* Provided records *
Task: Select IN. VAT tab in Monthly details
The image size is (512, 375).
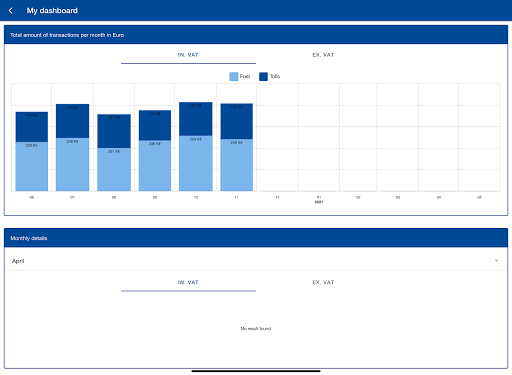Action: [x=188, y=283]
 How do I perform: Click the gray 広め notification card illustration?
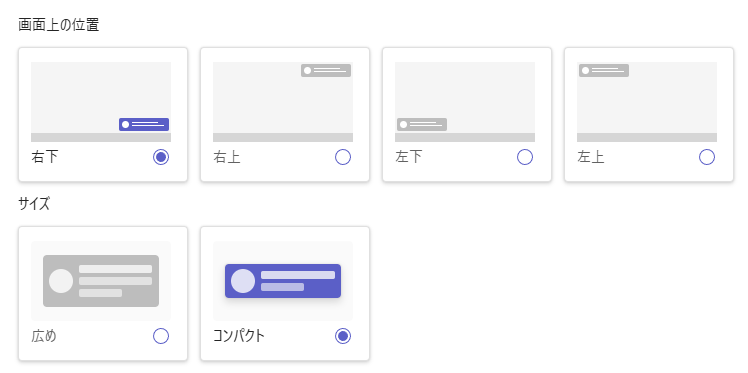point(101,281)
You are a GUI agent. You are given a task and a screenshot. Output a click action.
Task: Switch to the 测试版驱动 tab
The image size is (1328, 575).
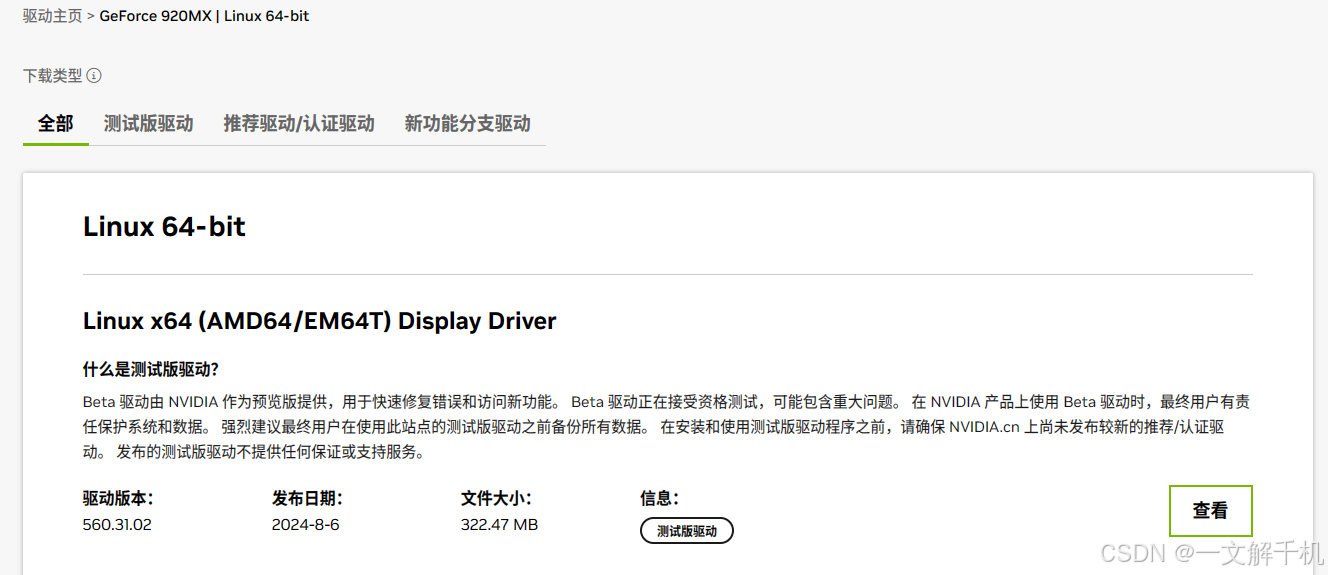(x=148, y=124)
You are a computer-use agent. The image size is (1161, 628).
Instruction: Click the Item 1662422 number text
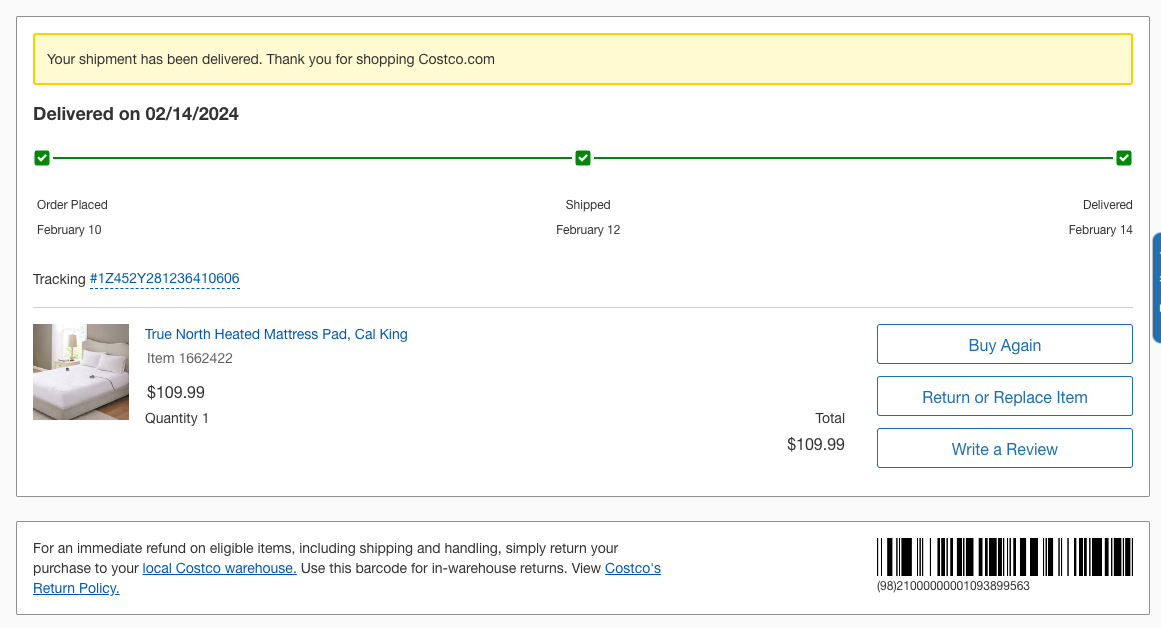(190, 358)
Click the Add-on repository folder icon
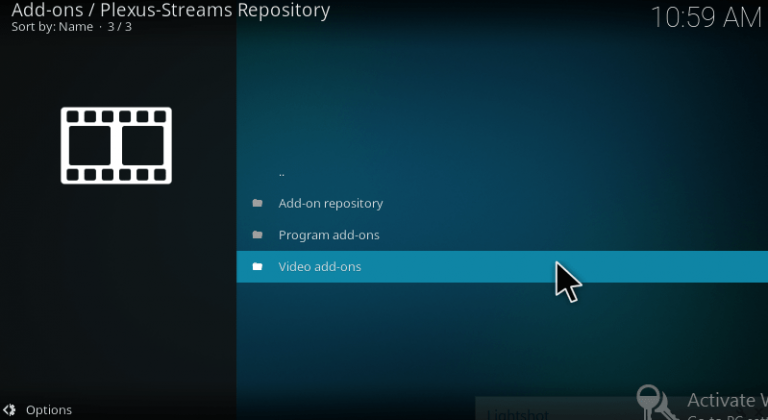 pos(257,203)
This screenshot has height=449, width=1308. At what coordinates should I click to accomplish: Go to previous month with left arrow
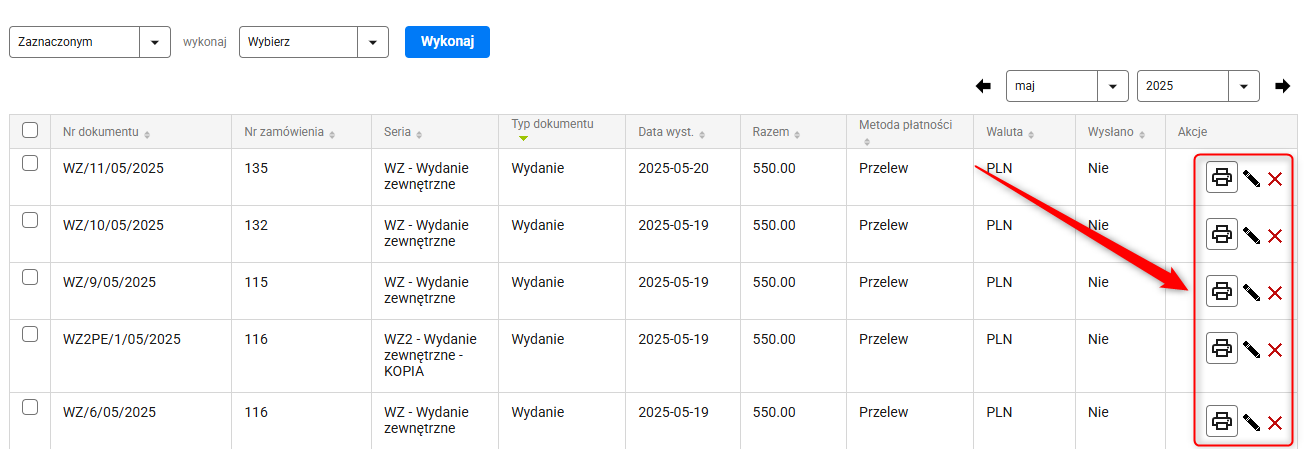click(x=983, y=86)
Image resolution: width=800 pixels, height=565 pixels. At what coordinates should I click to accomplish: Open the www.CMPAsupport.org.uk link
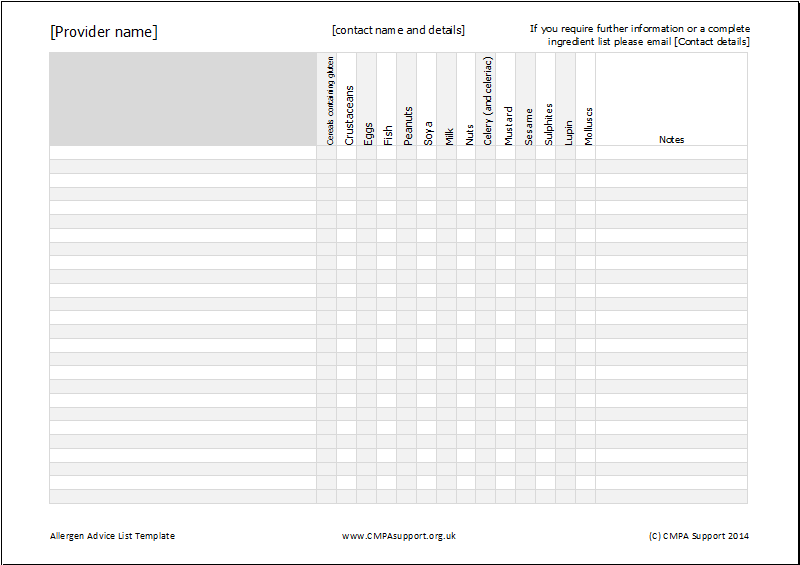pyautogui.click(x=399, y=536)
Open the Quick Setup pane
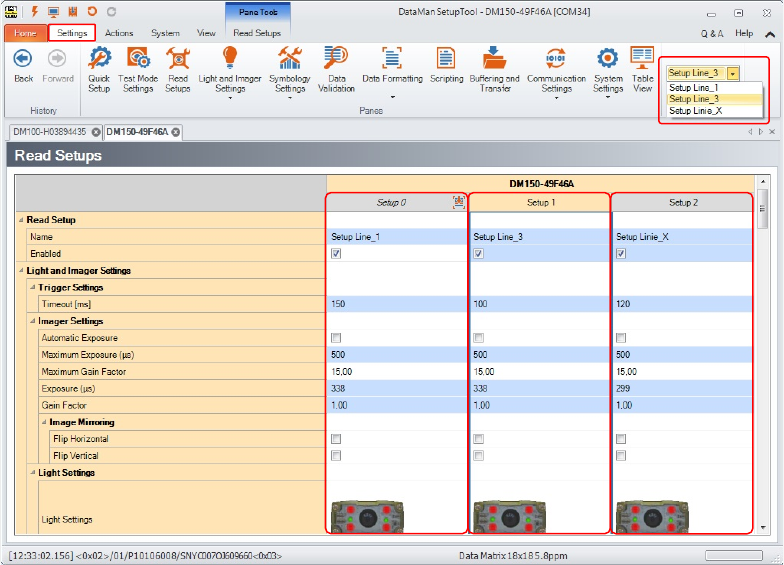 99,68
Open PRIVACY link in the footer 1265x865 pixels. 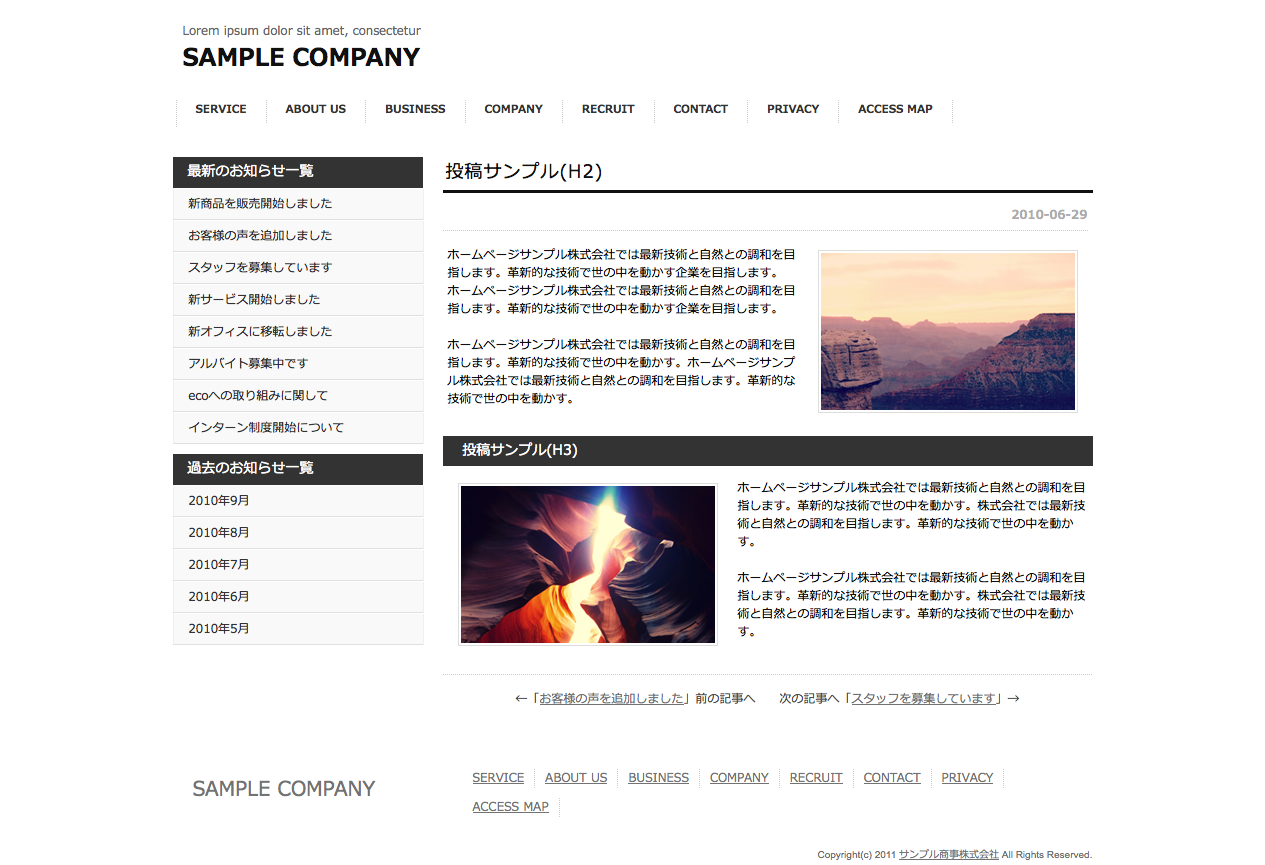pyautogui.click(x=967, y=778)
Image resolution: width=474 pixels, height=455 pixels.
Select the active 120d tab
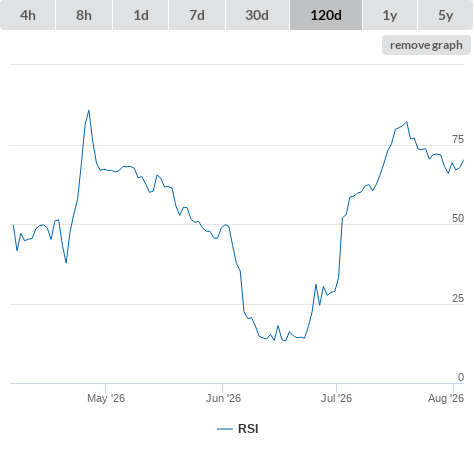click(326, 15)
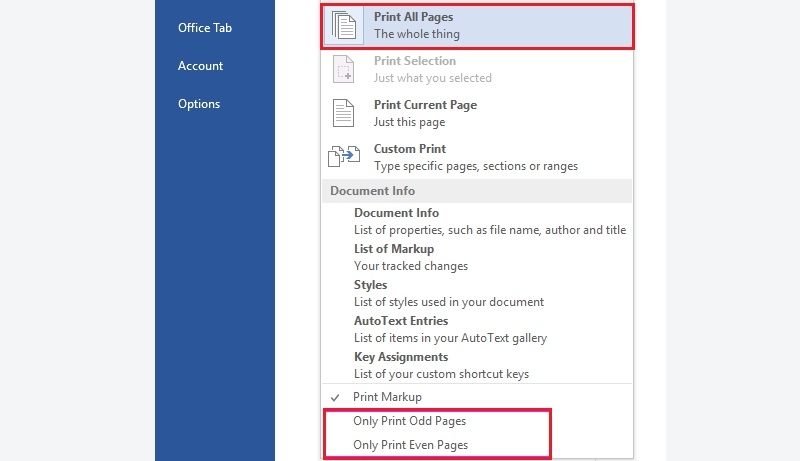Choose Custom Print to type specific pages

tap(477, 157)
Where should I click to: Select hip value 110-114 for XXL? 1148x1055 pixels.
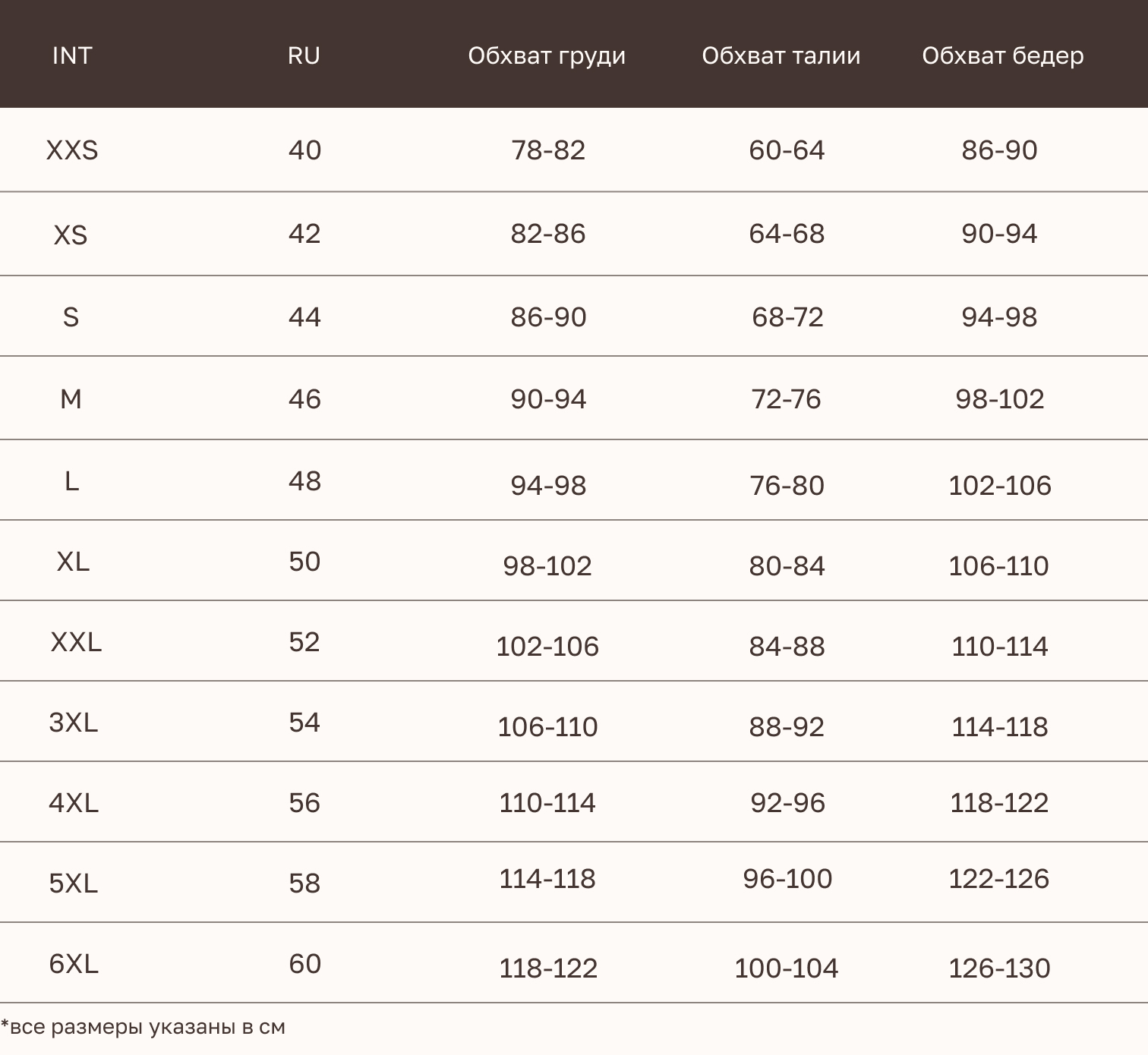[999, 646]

* Work item *
In the records, which lines use the word "agent"? Report them.

* Reply *
You are a GUI agent. You are given a task and a screenshot. Output a click action.
You are a computer-use agent. The image size is (1161, 628).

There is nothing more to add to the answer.